In my opinion, the best and the most flexible approach is to:
a) use profiles and filtering - keep all configuration properties for specific profile (development, test, etc.), e.g. in development.properties:
jdbc.url=jdbc:mysql://127.0.0.1:3306/testdb?useSSL=false
jdbc.user=testuser
jdbc.password=testpass
jdbc.driver=com.mysql.jdbc.Driver
Then, in your pom file (possibly in root pom) define a profile, e.g:
...
<profiles>
<profile>
<id>development</id>
<activation>
<activeByDefault>true</activeByDefault>
</activation>
<build>
<filters>
<filter>../filters/development.properties</filter>
</filters>
</build>
...
here you can see that development profile is activated by default.
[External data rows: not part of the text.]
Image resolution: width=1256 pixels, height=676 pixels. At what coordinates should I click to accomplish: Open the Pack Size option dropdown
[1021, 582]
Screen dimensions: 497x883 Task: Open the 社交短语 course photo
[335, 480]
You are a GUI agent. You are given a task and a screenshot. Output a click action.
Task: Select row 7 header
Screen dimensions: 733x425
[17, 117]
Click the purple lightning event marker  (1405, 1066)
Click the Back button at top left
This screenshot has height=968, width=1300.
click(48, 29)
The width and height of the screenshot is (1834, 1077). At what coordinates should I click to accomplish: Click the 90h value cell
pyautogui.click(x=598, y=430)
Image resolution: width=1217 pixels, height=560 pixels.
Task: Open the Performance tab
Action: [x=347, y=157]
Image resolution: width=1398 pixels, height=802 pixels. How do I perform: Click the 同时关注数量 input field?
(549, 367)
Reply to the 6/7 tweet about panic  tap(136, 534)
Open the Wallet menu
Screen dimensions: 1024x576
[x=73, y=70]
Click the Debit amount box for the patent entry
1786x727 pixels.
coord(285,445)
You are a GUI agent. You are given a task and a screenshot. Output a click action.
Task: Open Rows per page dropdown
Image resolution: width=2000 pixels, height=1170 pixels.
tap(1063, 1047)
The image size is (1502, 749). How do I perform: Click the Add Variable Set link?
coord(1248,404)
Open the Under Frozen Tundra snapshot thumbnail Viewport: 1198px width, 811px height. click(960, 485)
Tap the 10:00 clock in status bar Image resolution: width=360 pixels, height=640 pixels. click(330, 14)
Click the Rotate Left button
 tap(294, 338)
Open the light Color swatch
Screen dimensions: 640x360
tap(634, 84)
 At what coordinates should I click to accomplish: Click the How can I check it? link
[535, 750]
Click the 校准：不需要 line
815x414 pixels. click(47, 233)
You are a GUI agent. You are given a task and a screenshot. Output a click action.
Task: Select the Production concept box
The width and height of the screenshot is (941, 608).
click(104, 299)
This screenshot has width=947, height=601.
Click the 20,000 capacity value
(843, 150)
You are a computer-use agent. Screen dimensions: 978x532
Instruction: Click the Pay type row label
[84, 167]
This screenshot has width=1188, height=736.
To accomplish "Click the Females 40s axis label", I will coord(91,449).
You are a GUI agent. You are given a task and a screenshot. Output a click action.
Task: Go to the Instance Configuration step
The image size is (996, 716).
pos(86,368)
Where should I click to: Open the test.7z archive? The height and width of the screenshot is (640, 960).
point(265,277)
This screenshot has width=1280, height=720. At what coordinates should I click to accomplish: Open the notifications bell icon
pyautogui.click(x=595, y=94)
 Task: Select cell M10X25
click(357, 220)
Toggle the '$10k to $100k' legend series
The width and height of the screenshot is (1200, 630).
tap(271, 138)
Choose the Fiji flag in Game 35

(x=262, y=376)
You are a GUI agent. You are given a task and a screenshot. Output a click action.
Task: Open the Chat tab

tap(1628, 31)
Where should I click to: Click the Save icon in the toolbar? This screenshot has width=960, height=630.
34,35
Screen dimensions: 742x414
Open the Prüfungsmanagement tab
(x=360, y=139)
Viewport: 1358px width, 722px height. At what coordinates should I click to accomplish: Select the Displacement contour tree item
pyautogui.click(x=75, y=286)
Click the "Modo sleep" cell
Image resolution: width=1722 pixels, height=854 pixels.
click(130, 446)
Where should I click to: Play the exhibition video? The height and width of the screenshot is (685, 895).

If you want to use another profile set it with
-p [profile-id]
b) set flyway.properties with filtered values - your flyway.properties should sit e.g. in src/main/resources and the values should be used from the parameters defined in the profile properties file:
flyway.driver = ${jdbc.driver}
flyway.url = ${jdbc.url}
flyway.user = ${jdbc.user}
flyway.password = ${jdbc.password}
c) reference flyway.properties from build directory - use simple plugin configuration (I really like clean poms):
...
<build>
<resources>
<!-- This way we instruct maven to inject values from filters into the resources -->
<resource>
<directory>src/main/resources</directory>
<filtering>true</filtering>
</resource>
</resources>
<plugins>
<plugin>
<groupId>org.flywaydb</groupId>
<artifactId>flyway-maven-plugin</artifactId>
<configuration>
<configFile>${project.build.directory}/classes/flyway.properties</configFile>
<locations>
<location>classpath:migration/mysql</location>
</locations>
</configuration>
</plugin>
</plugins>
</build>
...
Don't forget to enable filtering in resources as shown in many examples here. My flyway-maven-plugin version is 3.2.1 and it is managed in pluginManagement in parent pom, therefore version is not visible here. I also use explicit sql scripts with locations configuration.